4. The composition according to claim 1 wherein

the DNA polymerase is thermostable and

the composition further comprises a pair of amplification primers.

5. The composition according to claim 1 further comprising a target nucleic acid sample.

6. A kit comprising

a DNA polymerase and

7. The kit according to claim 6, wherein said DNA polymerase is thermostable, the kit further comprising a pair of amplification primers.

8. A method for amplification of a specific target nucleic acid comprising the steps of

providing a sample suspected of containing the target nucleic acid,

adding a composition according to claim 1, and

performing at least a first primer extension reaction.
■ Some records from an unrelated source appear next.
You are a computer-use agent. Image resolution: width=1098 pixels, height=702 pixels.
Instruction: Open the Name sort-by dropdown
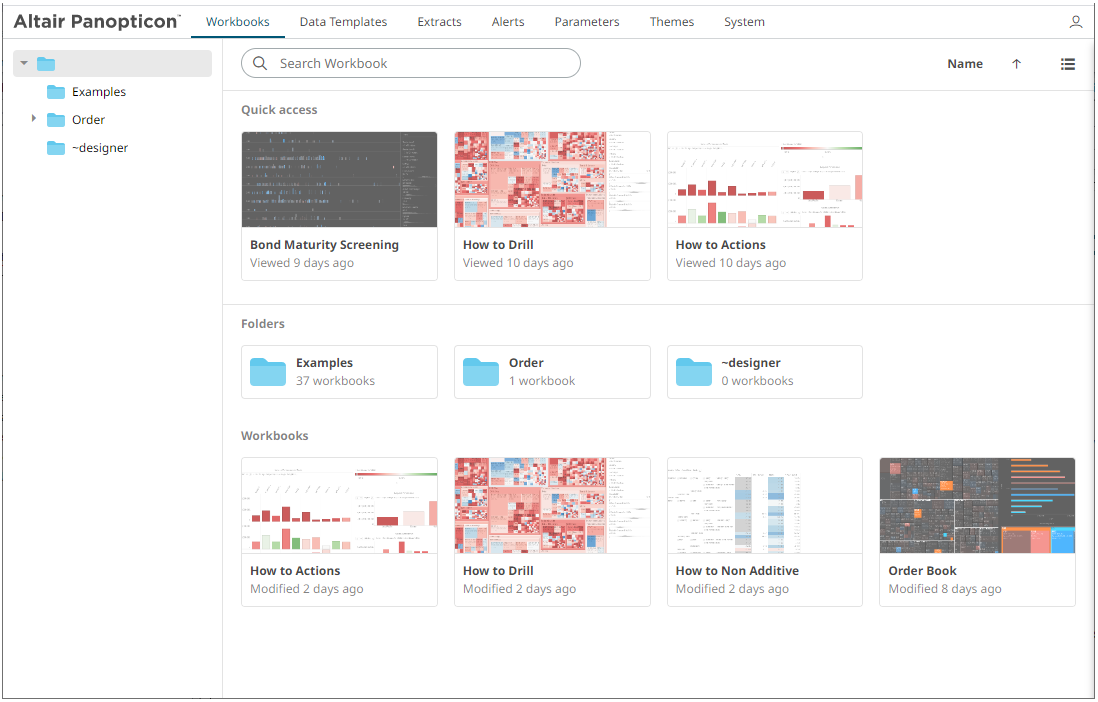[964, 64]
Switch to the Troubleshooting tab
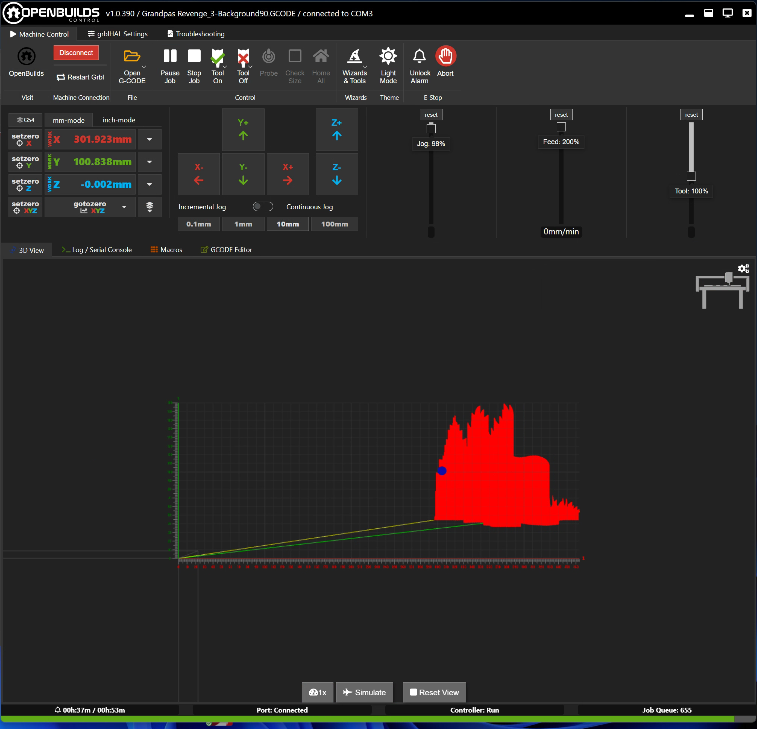757x729 pixels. click(x=198, y=34)
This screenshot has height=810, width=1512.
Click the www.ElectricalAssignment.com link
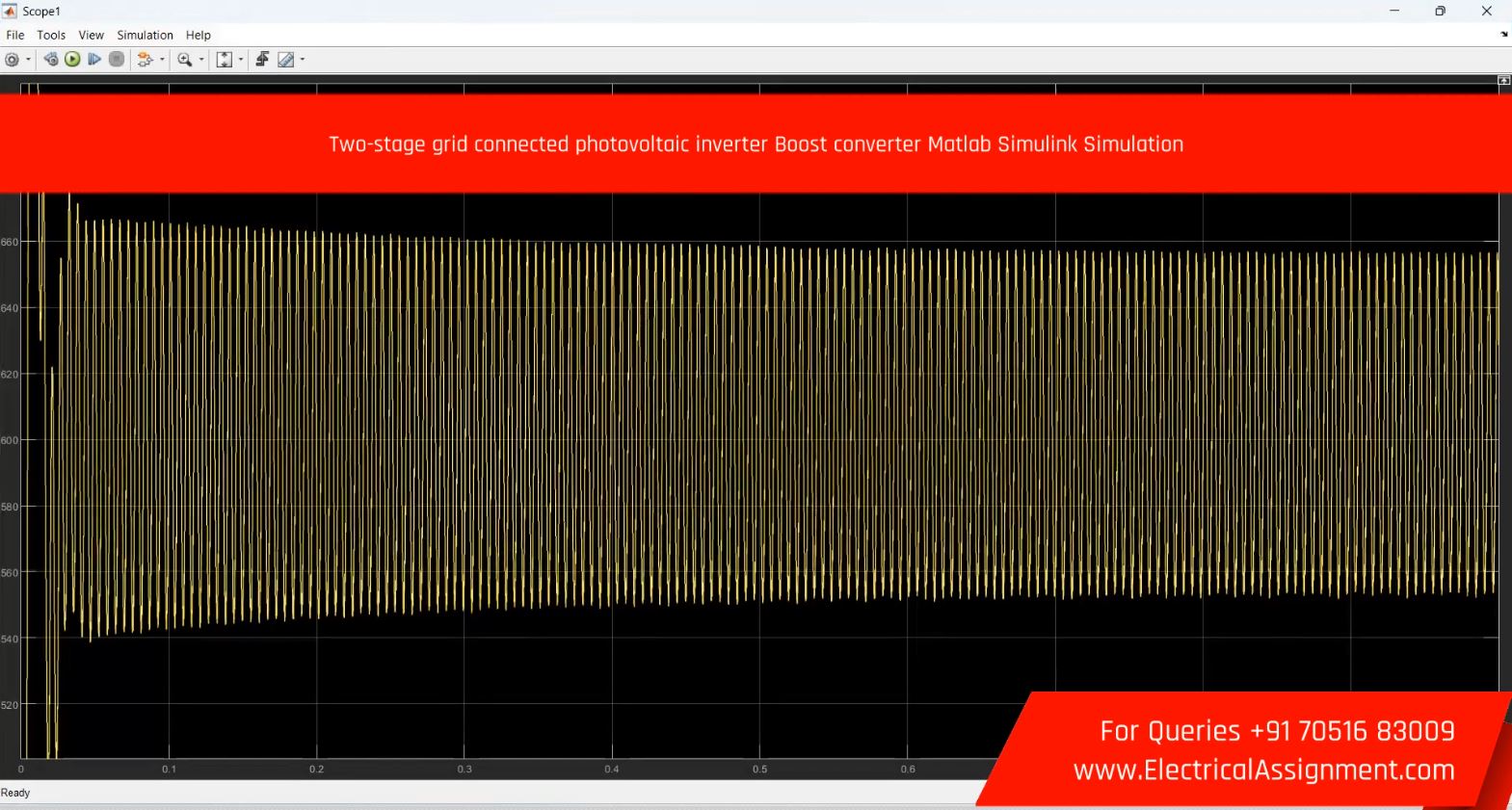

9. A method for amplification of a specific target nucleic acid comprising the steps of

providing a sample suspected of containing the target nucleic acid,

adding a composition according to claim 4,

performing at least a first primer extension reaction, and

performing a nucleic acid amplification reaction.

10. The method according to claim 9, wherein said nucleic acid amplification reaction is a polymerase chain reaction which is monitored in real time.

11. The method according to claim 8 wherein an amplification product generated by said amplification is subjected to a melting curve analysis.